Madeleine, whom I was training to be yours, ah! who will have her now?

Poor Madeleine, poor Madeleine!" she repeated, like the mournful burden of a song. "I would you had heard her say to me when you came:

'Mother, you are not kind to Felix!' Dear creature!"She looked at me in the warm rays of the setting sun as they glided through the foliage. Seized with compassion for the shipwreck of our lives she turned back to memories of our pure past, yielding to meditations which were mutual. We were silent, recalling past scenes;our eyes went from the valley to the fields, from the windows of Clochegourde to those of Frapesle, peopling the dream with my bouquets, the fragrant language of our desires. It was her last hour of pleasure, enjoyed with the purity of her Catholic soul. This scene, so grand to each of us, cast its melancholy on both. She believed my words, and saw where I placed her--in the skies.

"My friend," she said, "I obey God, for his hand is in all this."I did not know until much later the deep meaning of her words. We slowly returned up the terraces. She took my arm and leaned upon it resignedly, bleeding still, but with a bandage on her wound.

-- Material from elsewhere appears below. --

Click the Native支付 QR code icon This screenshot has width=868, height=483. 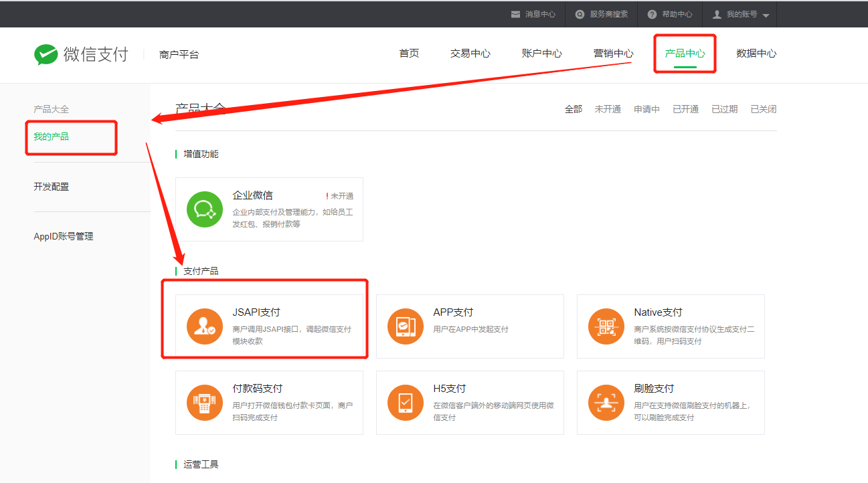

"Human life is thus," she said. "What had Monsieur de Mortsauf done to deserve his fate? It proves the existence of a better world. Alas, for those who walk in happier ways!"She went on, estimating life so truly, considering its diverse aspects so profoundly that these cold judgments revealed to me the disgust that had come upon her for all things here below. When we reached the portico she dropped my arm and said these last words: "If God has given us the sentiment and the desire for happiness ought he not to take charge himself of innocent souls who have found sorrow only in this low world? Either that must be so, or God is not, and our life is no more than a cruel jest."She entered and turned the house quickly; I found her on the sofa, crouching, as though blasted by the voice which flung Saul to the ground.

"What is the matter?" I asked.

"I no longer know what is virtue," she replied; "I have no consciousness of my own."We were silent, petrified, listening to the echo of those words which fell like a stone cast into a gulf.

"If I am mistaken in my life SHE is right in HERS," Henriette said at last.

Thus her last struggle followed her last happiness. When the count came in she complained of illness, she who never complained. Iconjured her to tell me exactly where she suffered; but she refused to explain and went to bed, leaving me a prey to unending remorse.

Madeleine went with her mother, and the next day I heard that the countess had been seized with nausea, caused, she said, by the violent excitements of that day. Thus I, who longed to give my life for hers, I was killing her.